25. We are also not impressed by the submission of learned counsel

for the respondent that merely because the trial before the trial court

in the CBI case would take time, the petitioners should be directed to

release the salary to the respondent for the period in question. The

petitioners cannot be compelled at this stage to risk making payment

to the respondent of the entire arrears of salary till the issue with

regard to the authenticity and correctness of the information

contained in the application for membership submitted by respondent

no.2 himself is not resolved one way or another.
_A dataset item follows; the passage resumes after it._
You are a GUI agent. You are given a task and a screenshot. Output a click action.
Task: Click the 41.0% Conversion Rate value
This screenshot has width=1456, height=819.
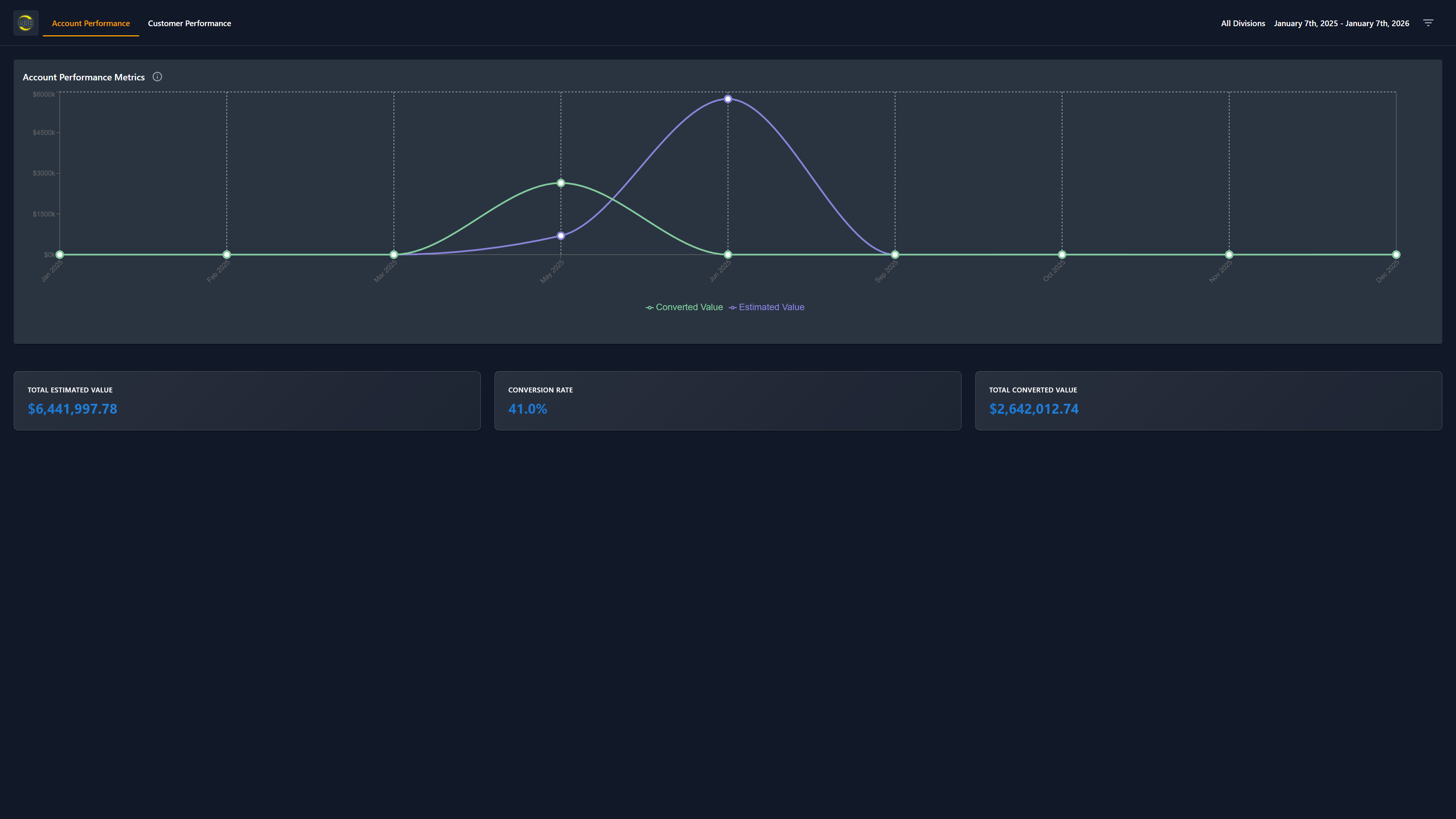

As aforesaid, the ball

is in the court of respondent no.2, as, on the fact of it the Application

for Membership goes against respondent no.2.

26. In our view the stand taken by the petitioners in their

communications dated 14.11.2007 and 22.11.2007 was completely

justified. The said stand is well balanced, inasmuch as, the claim of

respondent no.2 has not been completely rejected. The same has

been made subject to the finding that the trial Court may return in the

case filed by the CBI in respect of respondent no.2's application for

membership.

27. We also find merit in the second submission of Dr. Bhardwaj that

there was no justification for the Tribunal to pass the order dated

8.1.2008 after the petitioners had considered the matter in the light of

the directions issued by the Tribunal in OA No.2759/2004 dated

12.7.2006. The two orders passed by the petitioners were in purported

compliance of the order dated 12.7.2006. If respondent no.2 was still

aggrieved by the issuance of the said orders dated 14.11.2007 and

22.11.2007, these orders gave a fresh cause of action to respondent

no.2 which the said respondent could have agitated by preferring a

separate Original Application. With the passing of these two orders,

the order of the Tribunal dated 12.7.2006 stood complied with.

Pertinently, the limited direction issued by the Tribunal vide order

dated 12.07.2006 was that the petitioners shall "re-examine the entire

issue of treatment of intervening period strictly in accordance with the

observations made above ad also as per FR 54 and pass a reasoned

and speaking order in this regard....." There was no direction that the

petitioneras should pass the order in favour of respondent no.2.

Merely because the reasoned order has gone against respondent no.2,

it would not amount to non compliance of the order of the Tribunal

passed on 12.07.2006. In J.S. Parihar (supra), the Supreme Court

observed as follows:-

".........It is seen that once there is an order passed by the Government on the basis of the directions issued by the court, there arises a fresh cause of action to seek redressal in an appropriate forum. The preparation of the seniority list may be wrong or may be right or may or may not be in conformity with the directions. But that would be a fresh cause of action for the aggrieved party to avail of the opportunity of judicial review but that cannot be considered to be the willful violation of the order. After exercising the judicial review in contempt proceedings, a fresh direction by the learned Single Judge cannot be given to redraw the seniority list. In other words, the learned Judge was exercising the jurisdiction to consider the matter on merits in the contempt proceedings. It would not be permissible under Section 12 of the Act............"

28. For the aforesaid reasons, we allow this petition and quash the

order dated 12.01.2008 passed by the tribunal in C.P.No.285/2007. We

also dismiss C.P.No.285/2007 preferred by respondent no.2 before the

Tribunal as the order dated 12.07.2006 stood complied with by the

passing of the reasoned orders dated 14.11.2007 and 22.11.2007 by

the petitioners. The parties are left to bear their respective costs.